----- PROVIDED INFORMATION -----

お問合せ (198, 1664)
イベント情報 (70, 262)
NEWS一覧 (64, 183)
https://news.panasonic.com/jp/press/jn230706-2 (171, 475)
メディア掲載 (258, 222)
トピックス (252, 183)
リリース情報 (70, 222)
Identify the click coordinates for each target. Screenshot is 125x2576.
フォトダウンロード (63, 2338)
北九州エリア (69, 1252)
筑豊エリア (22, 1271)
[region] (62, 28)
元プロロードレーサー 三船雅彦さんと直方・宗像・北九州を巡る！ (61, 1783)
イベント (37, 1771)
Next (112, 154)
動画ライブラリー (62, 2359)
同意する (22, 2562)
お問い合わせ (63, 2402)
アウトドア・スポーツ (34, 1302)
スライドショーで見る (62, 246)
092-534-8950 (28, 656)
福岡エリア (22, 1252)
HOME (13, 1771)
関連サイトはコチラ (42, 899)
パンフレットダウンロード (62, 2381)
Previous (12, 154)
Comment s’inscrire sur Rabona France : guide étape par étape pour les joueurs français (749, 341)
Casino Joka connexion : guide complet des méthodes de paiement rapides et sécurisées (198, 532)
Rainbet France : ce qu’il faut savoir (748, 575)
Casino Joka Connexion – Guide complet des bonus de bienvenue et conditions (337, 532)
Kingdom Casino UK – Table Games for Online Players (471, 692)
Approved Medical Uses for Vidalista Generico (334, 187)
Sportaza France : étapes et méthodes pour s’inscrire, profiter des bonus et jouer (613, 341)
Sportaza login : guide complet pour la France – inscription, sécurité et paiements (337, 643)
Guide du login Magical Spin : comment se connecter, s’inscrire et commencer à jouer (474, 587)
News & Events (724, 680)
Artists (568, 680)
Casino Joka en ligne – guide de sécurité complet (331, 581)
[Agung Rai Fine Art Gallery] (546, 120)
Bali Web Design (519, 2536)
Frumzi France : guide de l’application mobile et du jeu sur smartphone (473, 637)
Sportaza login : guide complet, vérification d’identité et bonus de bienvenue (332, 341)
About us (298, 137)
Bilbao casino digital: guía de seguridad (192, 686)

-----

EXERCISE PROMPT
All entries given above are to be printed again exactly.

RESPONSE TO THE TASK
お問合せ (198, 1664)
イベント情報 (70, 262)
NEWS一覧 (64, 183)
https://news.panasonic.com/jp/press/jn230706-2 (171, 475)
メディア掲載 (258, 222)
トピックス (252, 183)
リリース情報 (70, 222)
Identify the click coordinates for each target. Screenshot is 125x2576.
フォトダウンロード (63, 2338)
北九州エリア (69, 1252)
筑豊エリア (22, 1271)
[region] (62, 28)
元プロロードレーサー 三船雅彦さんと直方・宗像・北九州を巡る！ (61, 1783)
イベント (37, 1771)
Next (112, 154)
動画ライブラリー (62, 2359)
同意する (22, 2562)
お問い合わせ (63, 2402)
アウトドア・スポーツ (34, 1302)
スライドショーで見る (62, 246)
092-534-8950 (28, 656)
福岡エリア (22, 1252)
HOME (13, 1771)
関連サイトはコチラ (42, 899)
パンフレットダウンロード (62, 2381)
Previous (12, 154)
Comment s’inscrire sur Rabona France : guide étape par étape pour les joueurs français (749, 341)
Casino Joka connexion : guide complet des méthodes de paiement rapides et sécurisées (198, 532)
Rainbet France : ce qu’il faut savoir (748, 575)
Casino Joka Connexion – Guide complet des bonus de bienvenue et conditions (337, 532)
Kingdom Casino UK – Table Games for Online Players (471, 692)
Approved Medical Uses for Vidalista Generico (334, 187)
Sportaza France : étapes et méthodes pour s’inscrire, profiter des bonus et jouer (613, 341)
Sportaza login : guide complet pour la France – inscription, sécurité et paiements (337, 643)
Guide du login Magical Spin : comment se connecter, s’inscrire et commencer à jouer (474, 587)
News & Events (724, 680)
Artists (568, 680)
Casino Joka en ligne – guide de sécurité complet (331, 581)
[Agung Rai Fine Art Gallery] (546, 120)
Bali Web Design (519, 2536)
Frumzi France : guide de l’application mobile et du jeu sur smartphone (473, 637)
Sportaza login : guide complet, vérification d’identité et bonus de bienvenue (332, 341)
About us (298, 137)
Bilbao casino digital: guía de seguridad (192, 686)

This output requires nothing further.